I'm angry, and then because I'm angry...I'm more angry. Why? Because anger is an emotion that gets me nowhere. If it motivated me to make a change that would be one thing but all it does is make me tired and sad. So, I guess what I really am is tired and sad. At least anger fires people up and unites them in a common bond, tired and sad just makes people think you feel sorry for yourself and that you just need a kick in the ass to get yourself straight.
I'm sick and no matter how much I do the right things, I don't get better. No matter how many doctor appointments I attend, toxic meds I pump into my veins, books I read about my illness, surgeries I have to scrape the illness out of my joints, I will be sick...no matter how hard I try to change that.
No matter how much I know, how many people I educate, how many PSA materials I create, pins I pin, Facebook status updates I make, or blogs I write, I will continue to get emails from friends and family telling me how ill they are with the same disease I have.
No matter how many doctors I educate, explain, cajole, harass, reach, they will still possess misinformation about my illness. They will still offend me by not understanding, insult me with their careless remarks as if just because I have dealt with this disease for so long I cease to be a person with feelings, who might hurt because I am ill. They will still insist if I just tried that one elusive med out there we could solve all of my problems. If I just cooperated better, was more compliant, if I just stopped letting my body refuse to accept these drugs and let them work.

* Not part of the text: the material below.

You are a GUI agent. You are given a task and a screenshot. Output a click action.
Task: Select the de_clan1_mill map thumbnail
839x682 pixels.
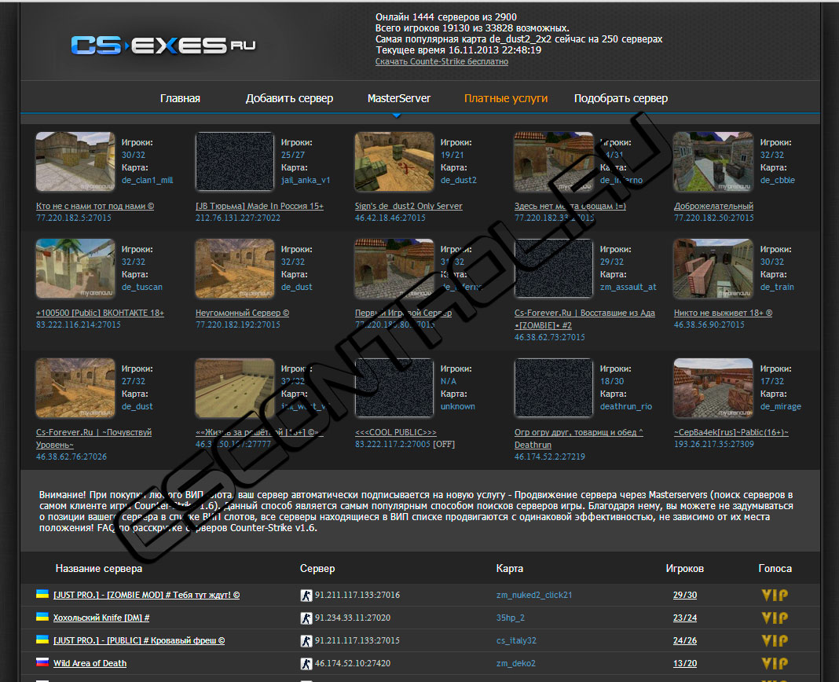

No matter how much I explain to my family or friends they will still misunderstand, still leave me out, still think I'm making a mountain out of a molehill, that I'm selfish because we always need to accommodate my disease. They will still hurt my feelings as if they don't exist anymore because we stopped talking about how I feel about my illness years ago to make it more comfortable for them to be around me. They will still think that getting better is around the corner and if I just cheered up a little I could help myself into that remission. They will still give me their opinions, unasked for. How I could just feel better if I did this or why aren't I doing that, I must not really want to feel better.
What I can't seem to make anyone understand is that I don't chose this life. I don't chose to be sick, take toxic meds that make me more ill, let people cut me open and screw my insides back together. I don't chose to wonder which surgery will be the one that makes my husband finally so tired of being with me that he leaves, understandably. I don't chose to mother my child this way. I don't chose to be a difficult to treat patient. This is not my choice, I get no choice, I just get dragged around in a body that doesn't work, doesn't cooperate, won't play fairly.
I'm tired, not kill myself tired, that's what most people don't understand, I don't want to be dead, I want to live and be healthy, normal, like most people are. I want to have a life that doesn't require me to be a genius about my disease, constantly plan ahead for it and most of all worry if I'm going to get to live it. I want my life back, the one that I used to enjoy, where I didn't disappoint everyone, where I was actually a lot of fun to be around.
Is this it? Is this as good as it gets?